**TASK DESCRIPTION:**
Copy the material below word for word, beginning with the line that contains "You are a GUI" and ending with the line that contains "The height and".

**DATA UNDER STUDY:**
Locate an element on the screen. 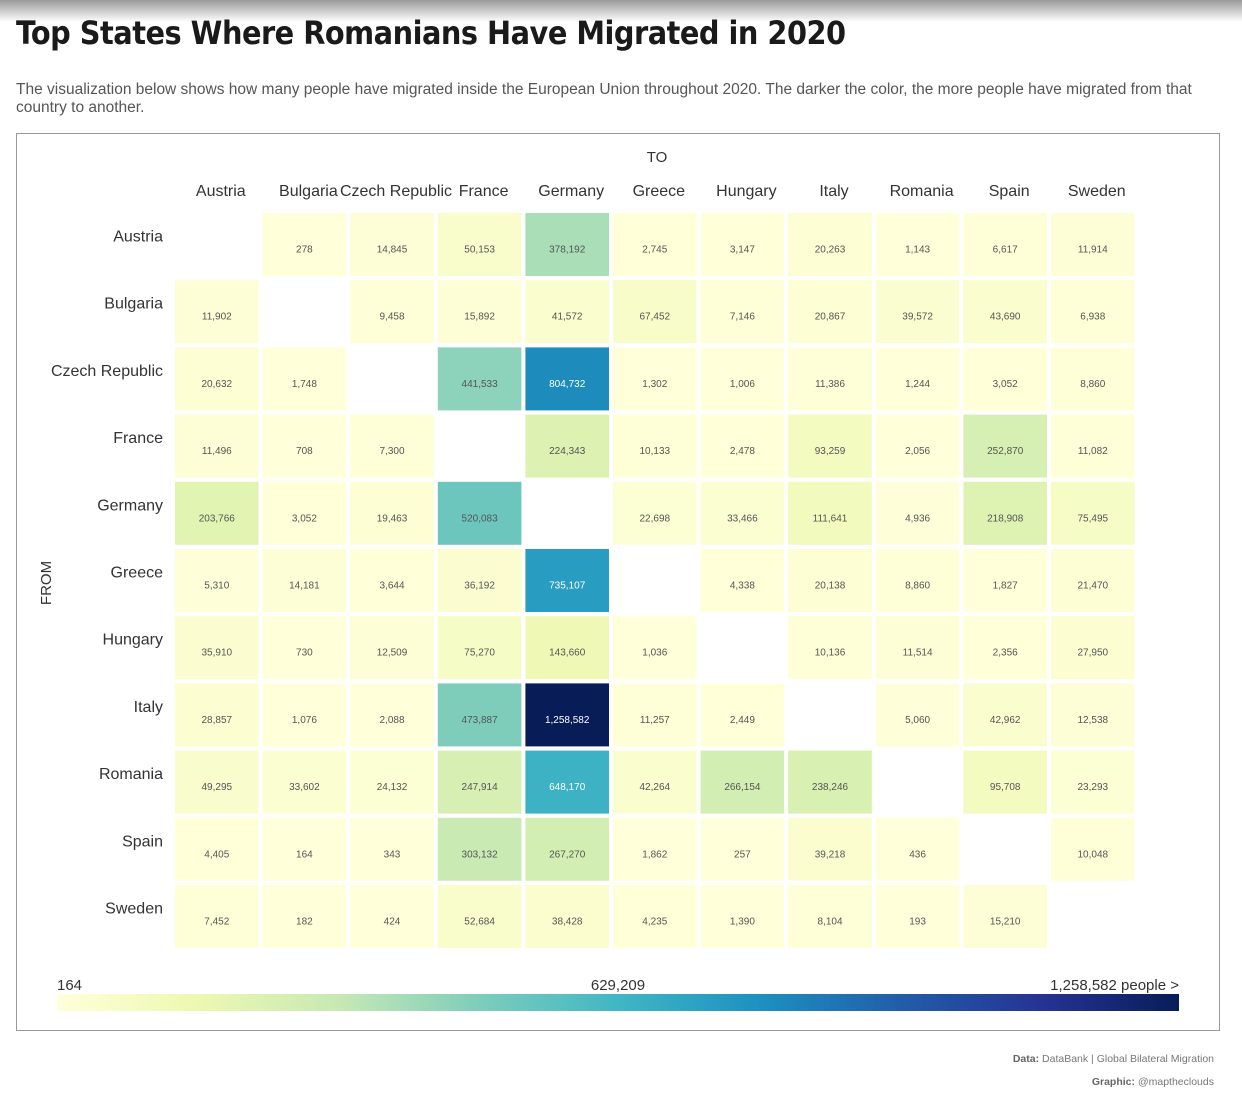 This screenshot has width=1242, height=1109. column-label: Romania is located at coordinates (922, 192).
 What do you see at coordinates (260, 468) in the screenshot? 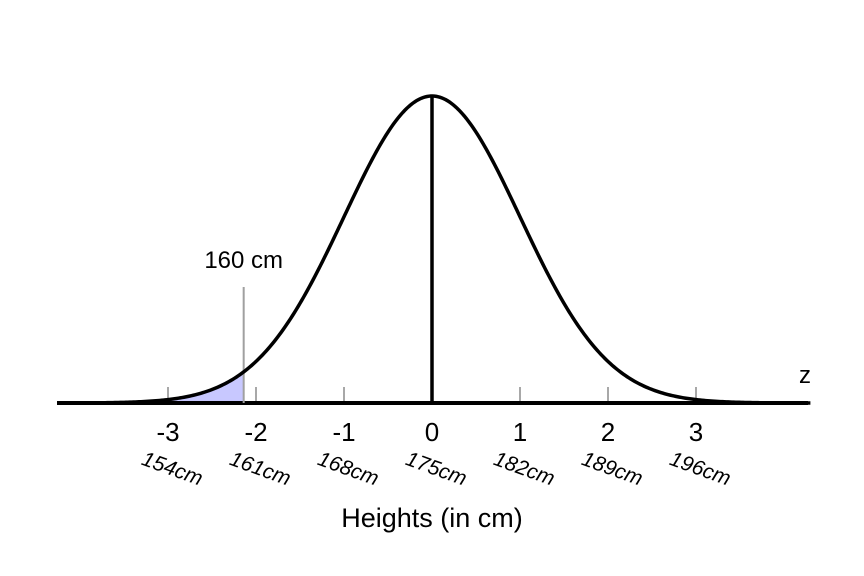
I see `height-tick-label: 161cm` at bounding box center [260, 468].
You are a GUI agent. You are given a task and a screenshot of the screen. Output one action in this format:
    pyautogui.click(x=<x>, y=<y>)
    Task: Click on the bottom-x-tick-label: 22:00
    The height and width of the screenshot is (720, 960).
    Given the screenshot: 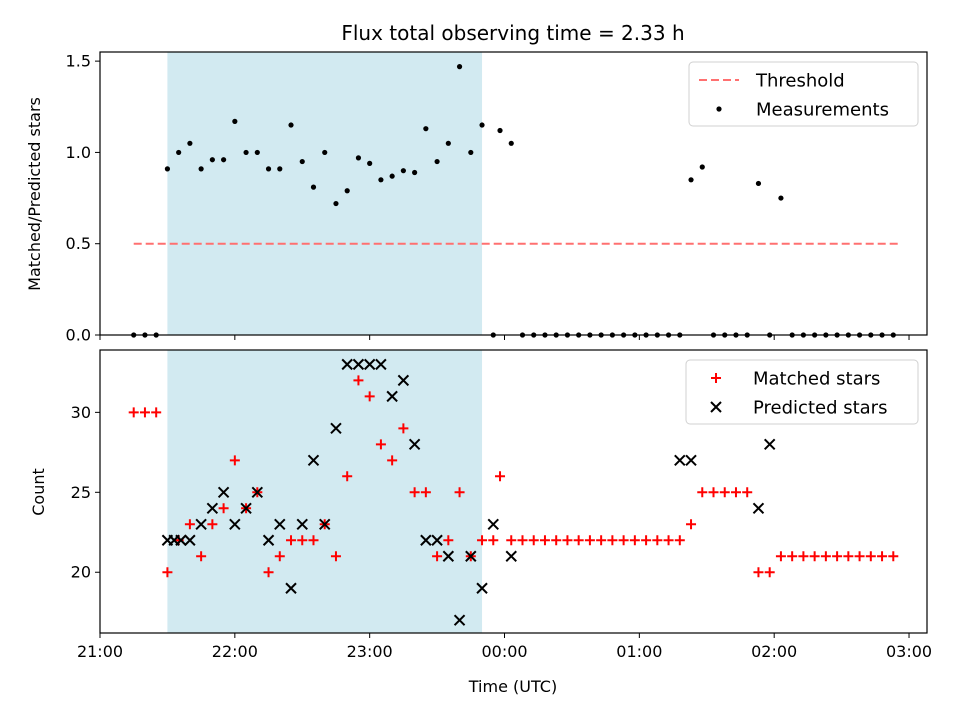 What is the action you would take?
    pyautogui.click(x=235, y=652)
    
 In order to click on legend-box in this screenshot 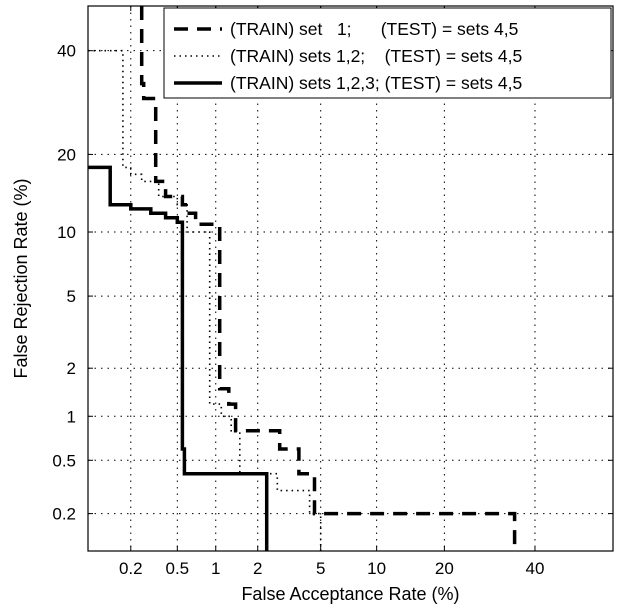, I will do `click(388, 53)`.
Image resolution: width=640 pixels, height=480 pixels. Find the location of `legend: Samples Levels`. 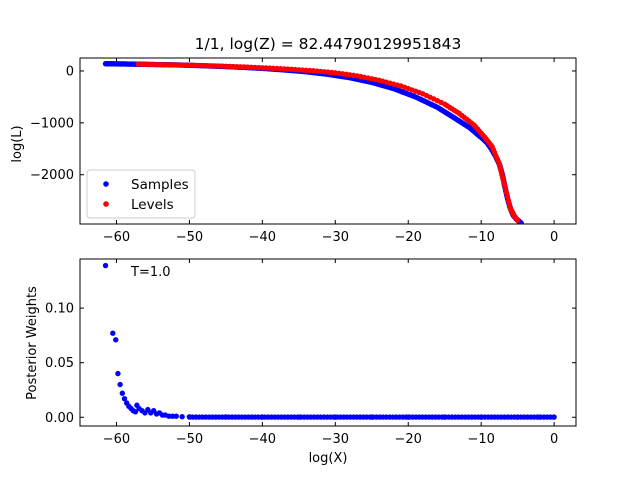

**RESPONSE TO THE TASK:**
You are a GUI agent. You are given a task and a screenshot of the screen. Output one action in this format:
    pyautogui.click(x=<x>, y=<y>)
    Task: Click on the bottom-x-tick-label: 22:00
    The height and width of the screenshot is (720, 960).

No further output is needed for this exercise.